Vancouver Art Gallery's 2017 program will highlight art with national, local ties

    1 of 1 2 of 1

      The Vancouver Art Gallery has announced highlights for its 2017 programming, and it's chock full of dynamic, thought-provoking work from around the globe—but it also includes important work from right here in Vancouver.

      Many of the upcoming exhibits will focus on distinctive artistic practices from Canada's visual art communities, while also highlighting the country's varying cultural identities. Special focus will be given to the west coast.

      The first of these exhibits is a career retrospective of renowned Musqueam artist Susan Point. Featuring more than 100 artworks created over 35 years, Susan Point: Spindle Whorl will highlight a particular motif found in Point's body of work.

      Used traditionally by Coast Salish women to prepare wool that would eventually be woven into blankets and garments, the spindle whorl provides a structure for her work. Her carvings and sculptures articulate Salish art in a contemporary way.

      This exhibit will begin on February 18, and run until May 28. 

      In the years prior to the transfer of Hong Kong’s sovereignty to mainland China in 1997, tens of thousands of Hong Kong residents immigrated to Canada, and Vancouver in particular.Among them were many artists.

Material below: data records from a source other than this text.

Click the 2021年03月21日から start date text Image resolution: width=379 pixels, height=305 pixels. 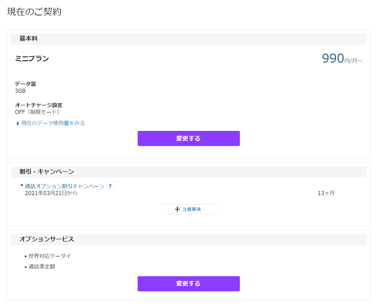(x=51, y=193)
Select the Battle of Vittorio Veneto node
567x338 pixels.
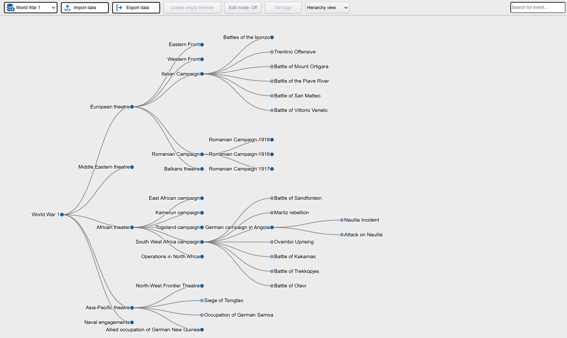[272, 110]
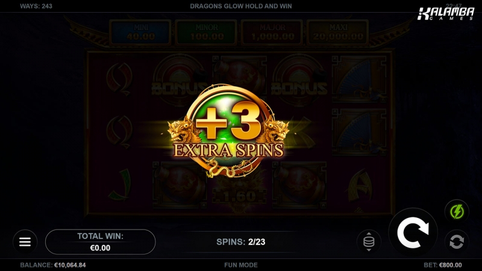The image size is (482, 271).
Task: Click the Spins 2/23 counter
Action: coord(240,242)

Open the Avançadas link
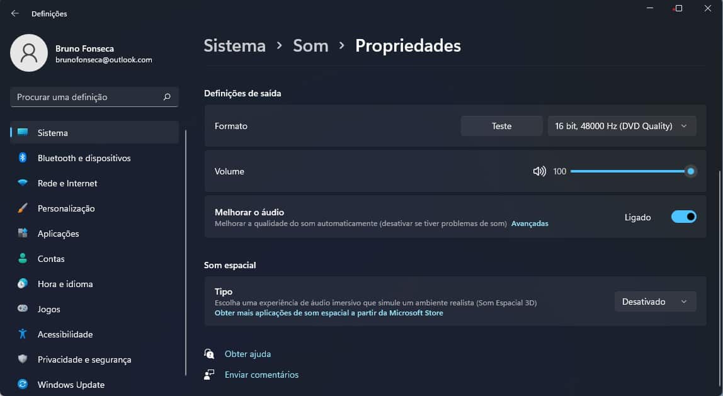tap(530, 223)
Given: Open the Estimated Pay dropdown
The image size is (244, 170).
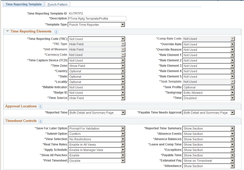Looking at the screenshot, I should click(x=233, y=161).
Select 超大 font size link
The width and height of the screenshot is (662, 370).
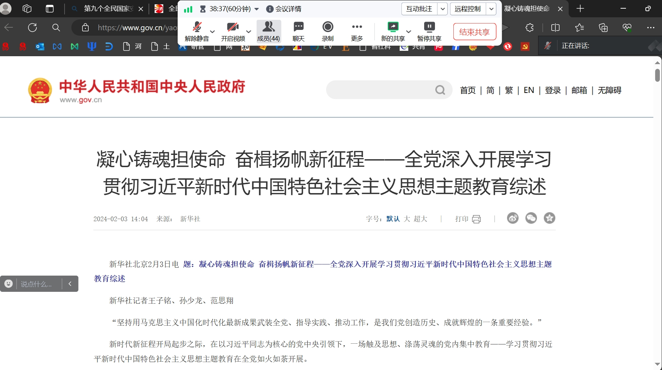pos(420,219)
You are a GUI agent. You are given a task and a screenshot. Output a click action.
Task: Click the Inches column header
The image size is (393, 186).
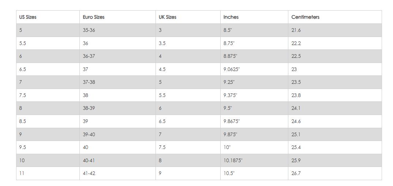231,17
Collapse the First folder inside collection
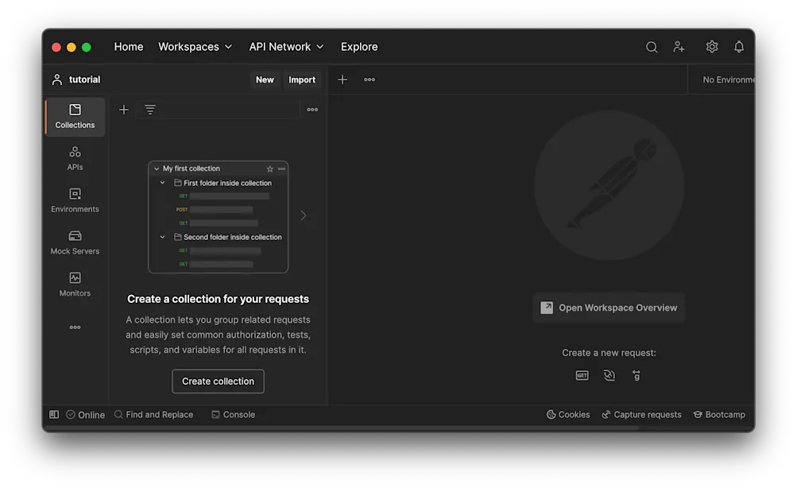 [x=162, y=182]
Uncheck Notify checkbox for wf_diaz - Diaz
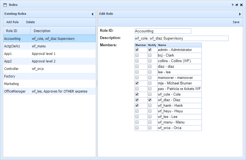Viewport: 246px width, 160px height. point(150,100)
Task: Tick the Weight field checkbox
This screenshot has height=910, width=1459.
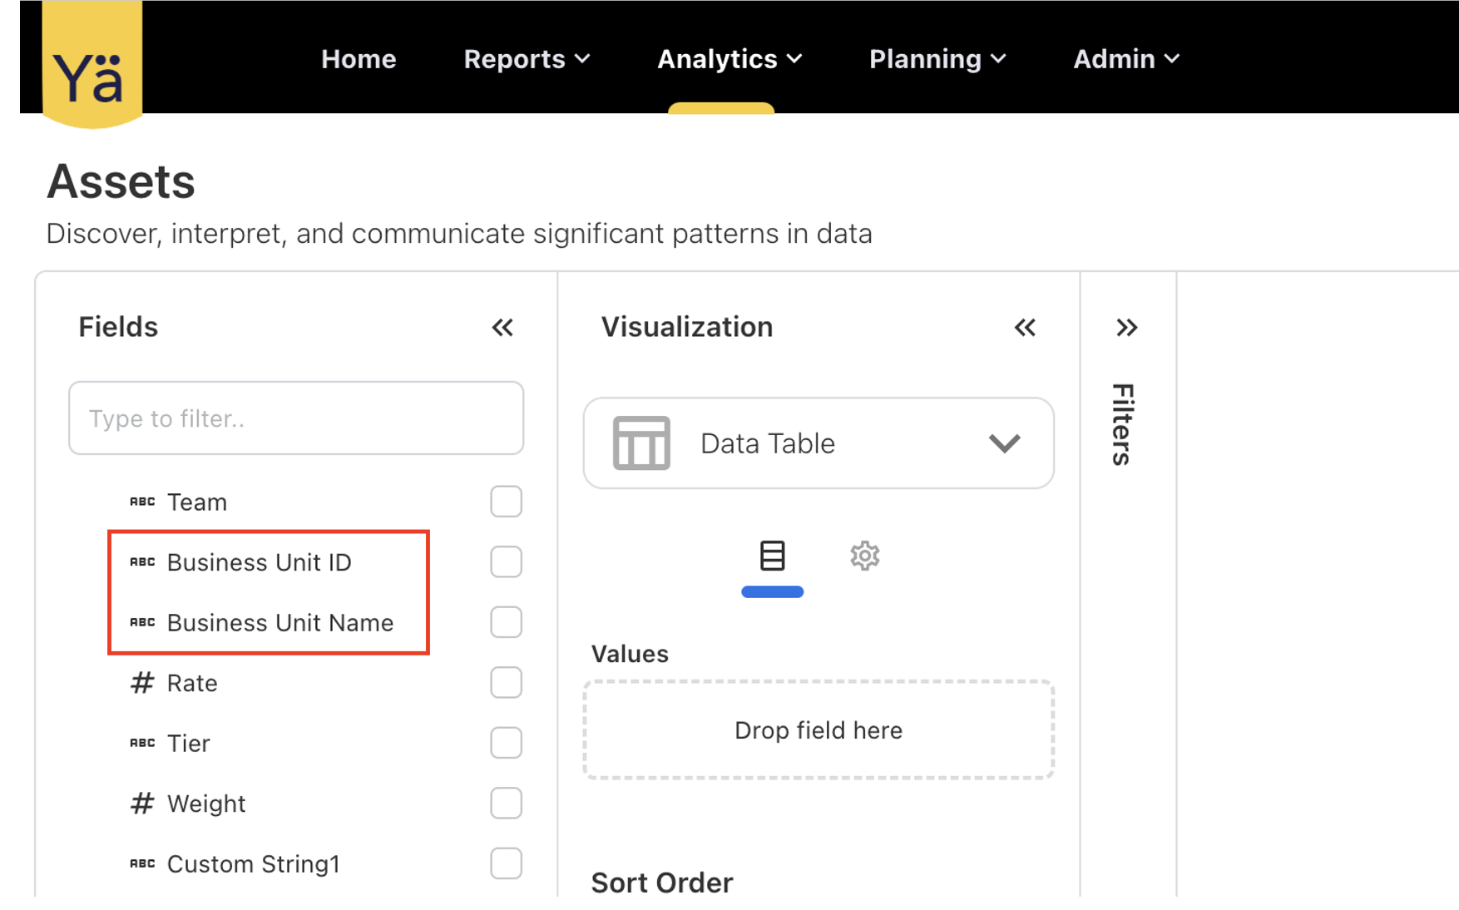Action: coord(506,804)
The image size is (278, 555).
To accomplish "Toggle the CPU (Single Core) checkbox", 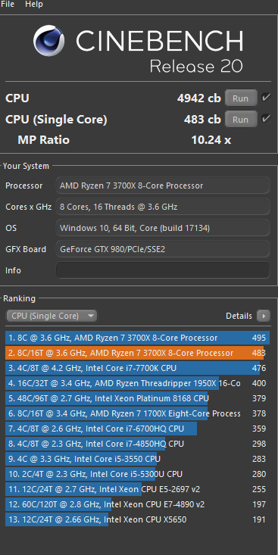I will pyautogui.click(x=266, y=119).
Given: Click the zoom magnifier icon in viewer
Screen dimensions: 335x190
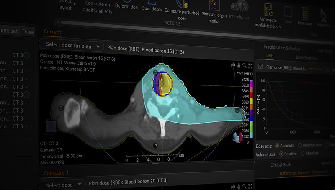Looking at the screenshot, I should coord(244,65).
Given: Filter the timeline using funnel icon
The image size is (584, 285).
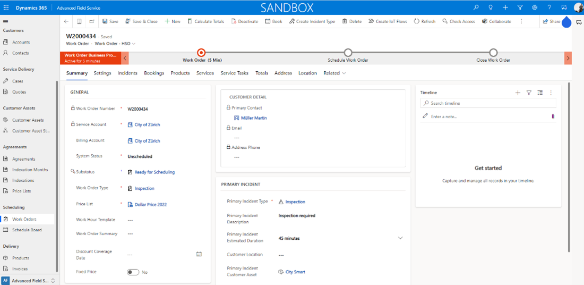Looking at the screenshot, I should pos(529,93).
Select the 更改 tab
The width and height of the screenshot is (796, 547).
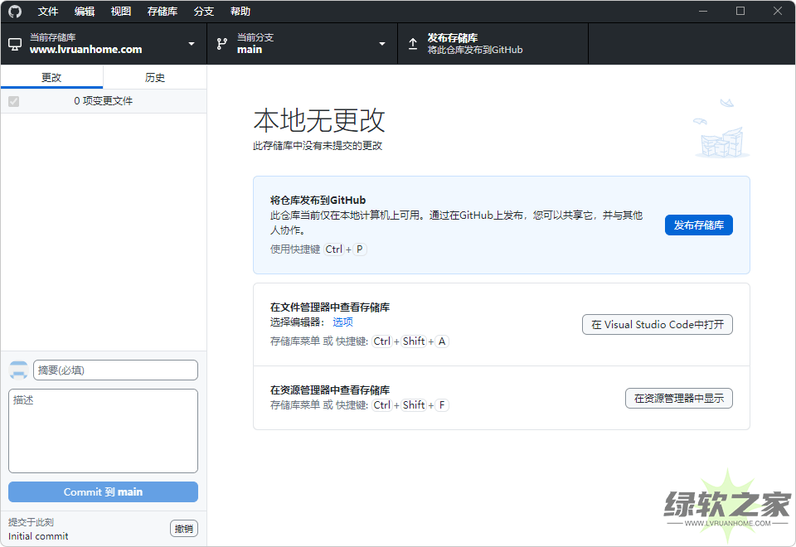pyautogui.click(x=51, y=77)
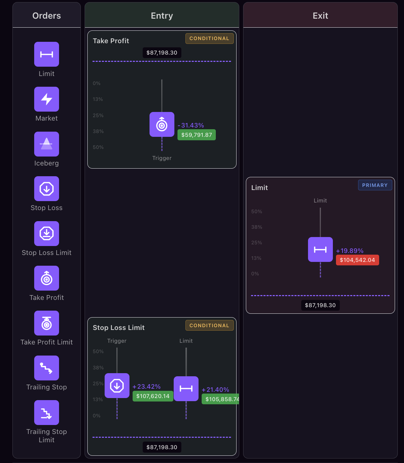Click the Exit Limit price slider handle
Screen dimensions: 404x463
click(x=320, y=249)
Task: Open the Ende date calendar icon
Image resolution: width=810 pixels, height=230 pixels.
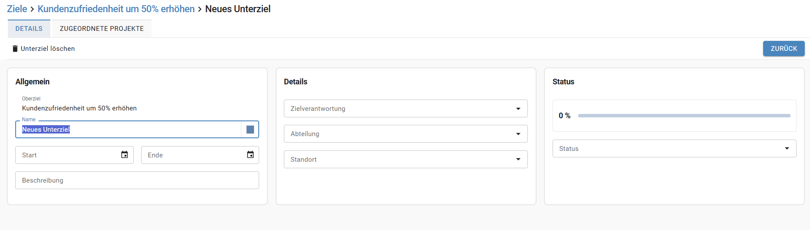Action: tap(250, 155)
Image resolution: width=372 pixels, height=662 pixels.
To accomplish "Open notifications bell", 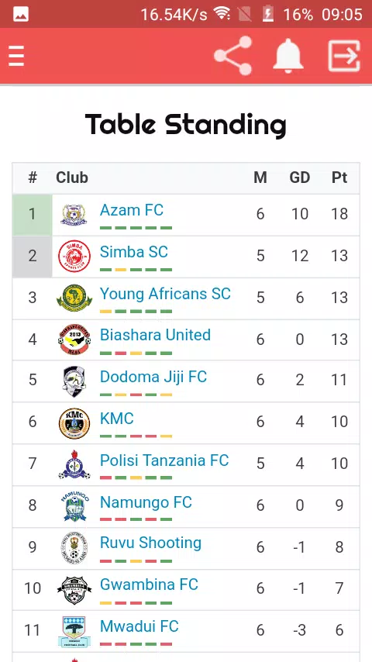I will coord(288,56).
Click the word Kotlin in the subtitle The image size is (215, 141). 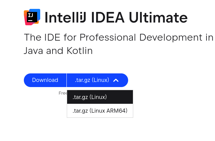tap(79, 51)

      The works of prominent Hong Kong artists created in Vancouver post-relocation will be exhibited as part of Pacific Crossings, which will highlight a number of contemporary and modern takes on mediums like ink painting, abstract and landscape painting.

      By examining the works of David Lam, Koo Mei, Paul Chui, and Josh Hon, the exhibit seeks to determine what kind of influence a new environment had on these artists’ work. It opens on March 4, and closes on May 28.

      In Howie Tsui: Retainers of Anarchy, a solo exhibit featuring new work from Vancouver’s own Howie Tsui, viewers will experience a 28-metre scroll-like video installation that speaks to the era of the Song dynasty (960 to 1279 CE).

      By setting the story in Kowloon’s Walled City, an ungoverned residence of disenfranchised refugees in Hong Kong, which was demolished In 1994, the artist undermines the dynasty’s idealistic social cohesion.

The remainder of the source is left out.